_Aufgabe 1_. Gib aus den Einträgen die Zeilen von der Zeile mit „The width and height of the screenshot is (550, 636).“ bis einschließlich der Zeile mit „center [738, 648].“ unverändert aus.

_Vorliegender Text_.
Korrelation ergibt keinen Sinn

Bivariate Korrelation, partielle Korrelation und Rangkorrelation.

Korrelation ergibt keinen Sinn

Beitragvon Sulenade » Mi 16. Aug 2017, 01:47

Hallo an alle

Ich schreibe zur Zeit an meiner Bachelor-Arbeit über das Thema Low-Cost-Hypothese in der Umweltsoziologie. Dabei will ich den Einfluss des Umweltbewusstseins auf umweltgerechtes Verhalten unter Berücksichtigung der Verhaltenskosten testen. Postuliert wird die Annahme, dass der Effekt des UB mit steigenden Kosten eines umweltgerechten Verhaltens, abnimmt. Leider bekomme ich ein Ergebnis, das ich in keiner Weise nachvollziehen kann.
(Nutze Allbus-Datensatz 2010). Ich habe zunächst die unabhängige Variable "Umweltbewusstsein" aus einem Mittelwert-Index, bestehend aus 7 Items, zu den entsprechenden Umweltbewusstseinsfragen gebildet (1=niedriges UB - 5=hohes UB). Zur Bestimmung der abhängigen Variablen habe ich 6 Items gewählt wie bspw. das Item "Recyclingverhalten" oder "Das Auto der Umwelt zuliebe stehen lassen" und entsprechend recodiert, sodass ich positive Korrelationen erhalte (1=nie, 2=manchmal, 3=oft, 4=immer). Vorgegangen bin ich nach der Herangehensweise von Dieckmann et al. (1992, 1998). Diese haben eine Low-Cost-Aktivität (Also eine Handlung, die für den sozialen Akteur mit geringen Kosten verbunden ist) als jene bestimmt, die durchschnittlich von vielen Menschen praktiziert wird. Bei der Frage des Recyclings wurde danach gefragt, wie oft dies gemacht wird. 80,1 % antworteten mit "immer" und 15,2 % mit "oft". Somit kann davon ausgegangen werden, dass diese Aktivität mit geringen Kosten verbunden ist. Ich hoffe die Hypothese ist soweit verständlich erklärt. Exemplarisch nehme ich jetzt 2 "Verhaltensvariablen" heran, von denen mir die eine die besagten Probleme verursacht. Bei der Korrelation zwischen dem UB und der Variable "Recycling" erhalte ich eine Korrelation von 0.174** (statistisch hoch signifikant). Der Zusammenhang ist nicht hoch, aber immerhin nachvollziehbar. Die Korrelation zwischen dem UB und der Frage "wie oft aus Umweltgründen der Kauf bestimmter Produkte vermieden wird" ergibt aber nun eine Korrelation von 0.237** (statistisch hoch signfikant) und das, obwohl diese Aktivität von nur 8,1 % der Befragten mit "immer", 35 % mit "oft", 41,9 % mit "manchmal" und 15 % mit "nie" beantwortet wurde, also deutlich weniger. Normalerweise müsste hier allerdings die Korrelation doch deutlich geringer sein bzw. ganz verschwinden oder negativ sein. Doch das sie sogar noch höher ist und statistisch signifikant leuchtet mir nicht ein. Richtig codiert habe ich auch...

[Gespeicherte Einträge]
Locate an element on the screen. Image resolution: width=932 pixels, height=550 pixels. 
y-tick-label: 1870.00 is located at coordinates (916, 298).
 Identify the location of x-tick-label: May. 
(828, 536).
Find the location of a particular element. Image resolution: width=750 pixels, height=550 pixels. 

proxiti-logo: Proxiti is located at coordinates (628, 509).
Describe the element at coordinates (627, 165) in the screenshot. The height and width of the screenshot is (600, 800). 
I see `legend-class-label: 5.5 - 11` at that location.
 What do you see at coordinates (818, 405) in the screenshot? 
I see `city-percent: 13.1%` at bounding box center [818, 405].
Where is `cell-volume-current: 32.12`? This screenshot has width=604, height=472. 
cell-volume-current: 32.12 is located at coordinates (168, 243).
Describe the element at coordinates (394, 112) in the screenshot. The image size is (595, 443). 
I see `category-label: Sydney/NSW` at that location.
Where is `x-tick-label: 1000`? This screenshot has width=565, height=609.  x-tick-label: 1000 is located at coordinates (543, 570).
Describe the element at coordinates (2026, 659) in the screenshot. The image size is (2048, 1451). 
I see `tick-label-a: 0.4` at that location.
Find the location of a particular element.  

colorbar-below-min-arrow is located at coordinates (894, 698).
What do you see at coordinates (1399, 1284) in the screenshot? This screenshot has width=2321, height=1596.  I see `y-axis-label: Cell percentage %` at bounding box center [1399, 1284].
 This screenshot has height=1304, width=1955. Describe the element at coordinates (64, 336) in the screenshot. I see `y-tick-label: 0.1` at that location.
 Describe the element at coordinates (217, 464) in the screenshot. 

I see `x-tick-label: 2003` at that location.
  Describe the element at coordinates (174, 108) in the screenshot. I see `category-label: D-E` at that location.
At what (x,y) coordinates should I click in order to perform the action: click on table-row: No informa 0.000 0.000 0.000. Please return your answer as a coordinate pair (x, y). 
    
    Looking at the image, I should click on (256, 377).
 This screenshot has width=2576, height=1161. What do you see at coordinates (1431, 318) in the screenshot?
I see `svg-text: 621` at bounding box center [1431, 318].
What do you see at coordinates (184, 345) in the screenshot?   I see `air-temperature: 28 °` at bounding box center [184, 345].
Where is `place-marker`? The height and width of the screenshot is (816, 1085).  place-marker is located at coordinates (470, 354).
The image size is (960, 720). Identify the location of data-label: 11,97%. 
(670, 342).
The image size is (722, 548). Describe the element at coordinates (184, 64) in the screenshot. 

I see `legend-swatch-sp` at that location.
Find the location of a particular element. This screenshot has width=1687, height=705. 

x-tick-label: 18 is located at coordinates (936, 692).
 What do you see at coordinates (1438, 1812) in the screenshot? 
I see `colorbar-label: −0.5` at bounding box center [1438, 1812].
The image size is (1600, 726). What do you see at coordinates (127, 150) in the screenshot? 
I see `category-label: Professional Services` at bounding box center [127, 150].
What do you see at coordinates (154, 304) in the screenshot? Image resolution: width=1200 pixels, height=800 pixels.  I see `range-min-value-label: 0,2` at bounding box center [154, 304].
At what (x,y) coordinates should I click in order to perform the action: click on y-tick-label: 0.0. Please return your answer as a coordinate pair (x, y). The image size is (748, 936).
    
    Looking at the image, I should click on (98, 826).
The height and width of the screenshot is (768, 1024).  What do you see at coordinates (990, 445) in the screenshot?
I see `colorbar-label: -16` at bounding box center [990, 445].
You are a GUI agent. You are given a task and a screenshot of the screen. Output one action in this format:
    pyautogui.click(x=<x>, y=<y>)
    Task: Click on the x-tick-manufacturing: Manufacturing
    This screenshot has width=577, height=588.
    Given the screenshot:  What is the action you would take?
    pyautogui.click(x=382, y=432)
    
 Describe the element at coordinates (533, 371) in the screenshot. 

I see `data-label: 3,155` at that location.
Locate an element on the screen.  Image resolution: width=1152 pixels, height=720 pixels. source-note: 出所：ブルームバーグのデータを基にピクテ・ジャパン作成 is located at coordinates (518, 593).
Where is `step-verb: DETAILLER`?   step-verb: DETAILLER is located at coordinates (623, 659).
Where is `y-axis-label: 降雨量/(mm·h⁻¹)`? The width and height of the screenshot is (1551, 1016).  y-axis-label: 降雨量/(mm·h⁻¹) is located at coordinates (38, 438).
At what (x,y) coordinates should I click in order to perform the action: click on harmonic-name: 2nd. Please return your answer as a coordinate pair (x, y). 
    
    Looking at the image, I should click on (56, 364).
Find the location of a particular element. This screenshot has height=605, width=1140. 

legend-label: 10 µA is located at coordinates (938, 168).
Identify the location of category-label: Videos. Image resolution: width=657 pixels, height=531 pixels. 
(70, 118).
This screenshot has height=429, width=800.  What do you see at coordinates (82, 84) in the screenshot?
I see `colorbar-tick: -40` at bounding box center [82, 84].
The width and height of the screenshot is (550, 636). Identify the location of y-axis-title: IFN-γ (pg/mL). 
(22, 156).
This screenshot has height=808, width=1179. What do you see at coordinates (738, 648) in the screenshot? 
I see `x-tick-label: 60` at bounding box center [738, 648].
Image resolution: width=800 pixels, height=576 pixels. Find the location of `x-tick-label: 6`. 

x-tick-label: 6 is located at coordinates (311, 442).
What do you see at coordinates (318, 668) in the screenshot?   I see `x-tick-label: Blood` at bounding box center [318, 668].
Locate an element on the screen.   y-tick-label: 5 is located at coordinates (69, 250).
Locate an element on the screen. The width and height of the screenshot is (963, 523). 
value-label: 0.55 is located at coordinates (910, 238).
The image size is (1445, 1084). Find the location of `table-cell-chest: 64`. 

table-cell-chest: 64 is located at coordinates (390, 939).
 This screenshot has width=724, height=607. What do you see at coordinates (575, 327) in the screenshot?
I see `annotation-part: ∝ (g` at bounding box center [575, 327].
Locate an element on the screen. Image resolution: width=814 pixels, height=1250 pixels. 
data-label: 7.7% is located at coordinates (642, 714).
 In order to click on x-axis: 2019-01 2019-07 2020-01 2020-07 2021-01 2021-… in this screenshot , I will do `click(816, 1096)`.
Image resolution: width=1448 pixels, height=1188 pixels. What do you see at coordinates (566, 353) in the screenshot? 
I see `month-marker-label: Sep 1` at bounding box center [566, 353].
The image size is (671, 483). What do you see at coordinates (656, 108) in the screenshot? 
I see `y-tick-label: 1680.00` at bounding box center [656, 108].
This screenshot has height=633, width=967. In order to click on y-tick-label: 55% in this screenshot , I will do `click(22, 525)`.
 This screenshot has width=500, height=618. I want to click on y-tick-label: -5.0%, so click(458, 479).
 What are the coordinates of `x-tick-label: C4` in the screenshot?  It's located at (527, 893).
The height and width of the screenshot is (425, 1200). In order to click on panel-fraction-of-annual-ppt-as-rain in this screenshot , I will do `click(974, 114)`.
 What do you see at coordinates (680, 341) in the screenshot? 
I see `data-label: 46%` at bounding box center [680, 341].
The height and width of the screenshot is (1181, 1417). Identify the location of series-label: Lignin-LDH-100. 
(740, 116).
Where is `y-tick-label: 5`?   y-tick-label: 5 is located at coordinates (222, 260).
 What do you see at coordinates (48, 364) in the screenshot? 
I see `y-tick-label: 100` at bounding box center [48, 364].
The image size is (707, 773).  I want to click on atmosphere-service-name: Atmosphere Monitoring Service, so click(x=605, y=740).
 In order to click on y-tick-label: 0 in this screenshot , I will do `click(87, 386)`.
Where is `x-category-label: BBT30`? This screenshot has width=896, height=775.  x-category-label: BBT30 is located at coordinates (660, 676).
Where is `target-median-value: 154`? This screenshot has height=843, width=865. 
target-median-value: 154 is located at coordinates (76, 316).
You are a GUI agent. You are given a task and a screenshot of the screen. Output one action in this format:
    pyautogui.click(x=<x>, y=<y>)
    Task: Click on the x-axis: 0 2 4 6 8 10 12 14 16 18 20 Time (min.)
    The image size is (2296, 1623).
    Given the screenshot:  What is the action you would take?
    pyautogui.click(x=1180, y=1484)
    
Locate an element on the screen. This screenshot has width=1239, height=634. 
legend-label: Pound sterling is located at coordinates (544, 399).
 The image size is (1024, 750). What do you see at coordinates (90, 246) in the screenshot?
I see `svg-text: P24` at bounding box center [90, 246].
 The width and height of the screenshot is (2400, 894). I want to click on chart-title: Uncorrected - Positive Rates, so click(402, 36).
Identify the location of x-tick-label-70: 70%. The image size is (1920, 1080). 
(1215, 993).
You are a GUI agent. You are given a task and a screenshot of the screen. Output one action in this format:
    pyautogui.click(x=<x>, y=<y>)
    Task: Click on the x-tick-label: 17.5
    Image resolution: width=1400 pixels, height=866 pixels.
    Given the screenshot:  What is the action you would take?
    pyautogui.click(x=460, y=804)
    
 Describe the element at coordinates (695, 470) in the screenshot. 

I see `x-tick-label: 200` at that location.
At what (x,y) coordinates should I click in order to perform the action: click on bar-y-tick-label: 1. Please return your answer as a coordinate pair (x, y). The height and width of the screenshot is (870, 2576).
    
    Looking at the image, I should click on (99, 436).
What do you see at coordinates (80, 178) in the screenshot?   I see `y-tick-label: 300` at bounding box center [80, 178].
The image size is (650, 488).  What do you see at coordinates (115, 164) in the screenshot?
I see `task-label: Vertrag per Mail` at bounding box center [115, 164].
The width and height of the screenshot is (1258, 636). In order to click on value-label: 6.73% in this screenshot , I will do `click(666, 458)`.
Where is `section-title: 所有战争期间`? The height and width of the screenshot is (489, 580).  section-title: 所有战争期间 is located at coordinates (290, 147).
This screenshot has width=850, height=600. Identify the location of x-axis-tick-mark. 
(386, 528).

_Aufgabe 2_.
Beantworte anhand des Forumsbeitrags zur Korrelation:
(a) Welcher Allbus-Datensatz wird genutzt?
(b) Aus wie vielen Items besteht der Mittelwert-Index für das Umweltbewusstsein?
(c) Welche Korrelation ergibt sich zwischen dem UB und der Variable „Recycling“?

_Ausgabe 1_.
The width and height of the screenshot is (550, 636). Identify the location of y-axis-title: IFN-γ (pg/mL). 
(22, 156).
This screenshot has height=808, width=1179. What do you see at coordinates (738, 648) in the screenshot? 
I see `x-tick-label: 60` at bounding box center [738, 648].

_Ausgabe 2_.
(a) Der Allbus-Datensatz 2010.
(b) Aus 7 Items.
(c) 0.174** (statistisch hoch signifikant).